**Selected excerpt:**

+ + +

Richard Gere has a new movie about to begin shooting, called The Flock, wherein he plays a fed tracking a girl believed to be kidnapped by some chester. To research his role, Gere has been hanging around the sheriff's deputies in New Mexico, as well as several real, live, registered sex offenders.

We don't really understand why Rich had to go all the way to New Mexico just to talk to some sex offenders, when 3 out of 4 guys you pass on the street in regular Mexico are perfectly good sex offenders. Further, they'd probably be more than happy to talk to a famous guy like Richard Gere about it. Hell, he didn't even need to leave L.A. A quick stop-over in Echo Park would have provided ample research subjects. We can only posit that Mr. Gere first researched the best places to get research on sex offenders, and discovered that New Mexico is to sex offenders what Idaho is to potatoes, or what New Jersey is to AIDS. And that, friends, is why Richard Gere is a professional.

Fox Continues to Be Cock/Cunt-Tease

Lotsa bloggy types and trade media outlets have already been getting whiney about the supposed cancellation of Arrested Development. The only reason we didn't comment on this when the news of Fox cutting the episode order to 13 first hit the wire last week was quite simple: This has happened before. In fact, we expect this too, shall pass, only for the same thing to happen again in a fourth season (call us optimists). Being on the verge of cancellation has gone hand in hand with Arrested since its inception two and a half seasons ago. We're at a point where we simply refuse to freak until the threat of cancellation is much more than a threat. Indeed, we're used to this type of thing by now.

Having watched the show from the very beginning, we understand newer fans' consternation over every press release. One must learn to acknowledge that the show is endangered, and it's always been/ going to be that way. We're beginning to wonder if Fox just enjoys striking the fear of cancellation into fans so repeatedly. Perhaps in some convoluted attempt to gain press, Fox has made stupid move after stupid move with regard to this show, sabotaging their own efforts to drum up ratings at every turn:

-After the show gets several Emmy noms, Fox decides to change the night the show airs, confusing viewers.

-After Arrested wins one of the coveted statues for the second year in a row, Fox stops airing new episodes for a month in anticipation of November sweeps, further jeopardizing their tenuous chances of audience growth.

-During the pre-sweeps break in airing new eps, Fox does not air reruns of the show on Monday nights, denying Arrested a chance to further cement itself in the Monday lineup and annihilating any chances the show has to gain new/ "if you haven't seen it, it's new to you!" viewers.

-Fox then airs two new episodes during the first week of sweeps, blowing their load of new eps for two weeks in just one night, but promises new episodes to come in the approaching weeks.

-Fox says "just kidding," and shelves the rest of the new episodes set to air in place of reruns of Prison Break.

At this point, Fox has made it difficult for the show's fans to understand when they can watch the show, so forget about anyone new watching. Next thing you know, Arrested's only pulling in 4 million viewers, so Fox cuts the season in half, blaming everything but their own idiocy in handling the show.

+ + +

**Data shown:**
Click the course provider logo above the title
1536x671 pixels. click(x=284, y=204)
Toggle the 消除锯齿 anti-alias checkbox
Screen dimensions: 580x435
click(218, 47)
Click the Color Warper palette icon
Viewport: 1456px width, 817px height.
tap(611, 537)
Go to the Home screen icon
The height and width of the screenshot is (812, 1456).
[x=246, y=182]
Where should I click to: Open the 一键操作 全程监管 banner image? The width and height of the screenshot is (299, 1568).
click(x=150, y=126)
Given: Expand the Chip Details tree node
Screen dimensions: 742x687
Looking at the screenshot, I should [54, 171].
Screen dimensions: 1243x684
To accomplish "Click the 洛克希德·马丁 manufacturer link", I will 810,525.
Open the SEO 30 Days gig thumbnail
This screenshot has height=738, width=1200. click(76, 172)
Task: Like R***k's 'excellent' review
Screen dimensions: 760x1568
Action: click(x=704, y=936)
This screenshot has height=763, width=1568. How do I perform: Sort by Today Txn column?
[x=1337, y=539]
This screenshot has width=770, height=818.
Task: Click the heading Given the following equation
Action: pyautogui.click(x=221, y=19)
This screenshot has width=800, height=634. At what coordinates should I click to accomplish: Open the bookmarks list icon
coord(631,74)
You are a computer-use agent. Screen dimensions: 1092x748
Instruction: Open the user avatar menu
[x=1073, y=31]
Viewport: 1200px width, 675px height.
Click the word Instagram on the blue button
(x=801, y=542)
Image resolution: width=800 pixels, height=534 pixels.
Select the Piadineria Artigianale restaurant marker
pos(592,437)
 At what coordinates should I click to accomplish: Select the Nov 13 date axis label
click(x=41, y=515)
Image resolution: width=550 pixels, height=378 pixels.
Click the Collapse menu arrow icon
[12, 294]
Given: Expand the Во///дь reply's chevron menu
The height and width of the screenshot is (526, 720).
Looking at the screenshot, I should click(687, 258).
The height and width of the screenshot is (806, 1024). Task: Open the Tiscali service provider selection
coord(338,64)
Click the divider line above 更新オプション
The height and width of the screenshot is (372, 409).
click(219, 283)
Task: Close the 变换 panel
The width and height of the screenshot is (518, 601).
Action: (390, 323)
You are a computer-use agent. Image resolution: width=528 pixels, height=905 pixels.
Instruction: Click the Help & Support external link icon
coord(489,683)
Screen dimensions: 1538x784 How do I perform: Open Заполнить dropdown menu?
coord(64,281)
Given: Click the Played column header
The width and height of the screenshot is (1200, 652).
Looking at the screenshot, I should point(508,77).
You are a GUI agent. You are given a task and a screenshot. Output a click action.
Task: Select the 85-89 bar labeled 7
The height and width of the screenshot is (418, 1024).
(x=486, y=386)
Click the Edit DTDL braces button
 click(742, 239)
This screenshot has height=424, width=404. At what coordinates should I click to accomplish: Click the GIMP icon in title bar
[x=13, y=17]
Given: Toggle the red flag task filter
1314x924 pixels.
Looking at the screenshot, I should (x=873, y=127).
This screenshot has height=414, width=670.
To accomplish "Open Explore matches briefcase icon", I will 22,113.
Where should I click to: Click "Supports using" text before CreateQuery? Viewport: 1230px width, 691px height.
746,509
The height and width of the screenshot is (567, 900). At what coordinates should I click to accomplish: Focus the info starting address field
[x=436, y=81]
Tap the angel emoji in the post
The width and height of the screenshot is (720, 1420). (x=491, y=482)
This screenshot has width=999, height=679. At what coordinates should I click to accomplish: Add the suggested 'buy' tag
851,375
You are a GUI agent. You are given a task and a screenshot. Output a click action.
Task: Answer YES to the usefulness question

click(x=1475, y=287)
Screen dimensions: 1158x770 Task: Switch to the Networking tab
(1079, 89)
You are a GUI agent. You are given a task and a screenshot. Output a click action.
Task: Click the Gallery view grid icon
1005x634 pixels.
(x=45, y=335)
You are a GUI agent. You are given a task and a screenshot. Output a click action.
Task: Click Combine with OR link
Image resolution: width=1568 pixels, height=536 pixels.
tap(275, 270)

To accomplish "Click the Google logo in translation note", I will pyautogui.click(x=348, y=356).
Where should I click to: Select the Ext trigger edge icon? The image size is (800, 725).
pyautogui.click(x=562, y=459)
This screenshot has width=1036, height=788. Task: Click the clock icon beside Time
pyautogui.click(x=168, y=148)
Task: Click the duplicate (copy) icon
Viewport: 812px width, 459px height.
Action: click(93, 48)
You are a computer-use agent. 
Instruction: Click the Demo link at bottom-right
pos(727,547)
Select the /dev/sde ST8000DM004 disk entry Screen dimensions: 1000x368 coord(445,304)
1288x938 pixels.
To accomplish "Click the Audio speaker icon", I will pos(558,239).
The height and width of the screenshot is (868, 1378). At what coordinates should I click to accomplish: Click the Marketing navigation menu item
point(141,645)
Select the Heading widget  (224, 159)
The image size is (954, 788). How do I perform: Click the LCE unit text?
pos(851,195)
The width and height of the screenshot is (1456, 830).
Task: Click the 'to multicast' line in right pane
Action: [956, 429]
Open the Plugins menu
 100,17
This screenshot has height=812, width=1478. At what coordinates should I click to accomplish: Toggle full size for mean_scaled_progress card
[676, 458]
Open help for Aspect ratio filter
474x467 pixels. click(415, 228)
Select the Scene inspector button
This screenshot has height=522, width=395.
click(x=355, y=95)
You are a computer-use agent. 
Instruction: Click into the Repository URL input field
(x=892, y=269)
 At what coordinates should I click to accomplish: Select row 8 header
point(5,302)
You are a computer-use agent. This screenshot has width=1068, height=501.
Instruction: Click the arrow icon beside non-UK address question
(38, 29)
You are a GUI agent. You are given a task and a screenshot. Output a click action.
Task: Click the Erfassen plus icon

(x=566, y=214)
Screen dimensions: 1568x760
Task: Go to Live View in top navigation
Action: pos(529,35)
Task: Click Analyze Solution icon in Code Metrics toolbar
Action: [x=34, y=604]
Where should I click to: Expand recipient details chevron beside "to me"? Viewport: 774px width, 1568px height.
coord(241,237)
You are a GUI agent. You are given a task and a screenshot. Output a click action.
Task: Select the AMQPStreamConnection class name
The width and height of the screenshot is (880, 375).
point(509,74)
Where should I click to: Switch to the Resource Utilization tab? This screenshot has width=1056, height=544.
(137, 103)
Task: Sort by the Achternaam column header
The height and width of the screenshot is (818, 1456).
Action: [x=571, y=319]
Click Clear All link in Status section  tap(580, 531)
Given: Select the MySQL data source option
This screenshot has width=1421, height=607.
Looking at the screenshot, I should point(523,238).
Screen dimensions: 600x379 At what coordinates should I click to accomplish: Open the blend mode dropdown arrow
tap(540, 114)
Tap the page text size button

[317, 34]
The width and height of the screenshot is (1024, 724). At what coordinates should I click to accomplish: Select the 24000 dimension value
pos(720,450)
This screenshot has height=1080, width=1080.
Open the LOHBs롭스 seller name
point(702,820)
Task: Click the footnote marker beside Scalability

+ + +

**Problems:**
A. Summarize the entertainment gossip excerpt in two sentences.
B. Reproduce everything in the entertainment gossip excerpt from "At this point, Fox" down to "handling the show.".
C. According to the entertainment gossip excerpt, how many viewers was Arrested Development drawing before Fox cut the season in half?

**The results:**
A. Richard Gere is preparing for his role as a fed in the upcoming movie The Flock by spending time with sheriff's deputies and registered sex offenders in New Mexico. The writers also decline to panic over Fox cutting Arrested Development's episode order to 13, because the show has been on the verge of cancellation since it began and Fox has repeatedly undermined its ratings with its scheduling choices.

B.
At this point, Fox has made it difficult for the show's fans to understand when they can watch the show, so forget about anyone new watching. Next thing you know, Arrested's only pulling in 4 million viewers, so Fox cuts the season in half, blaming everything but their own idiocy in handling the show.

C. 4 million viewers.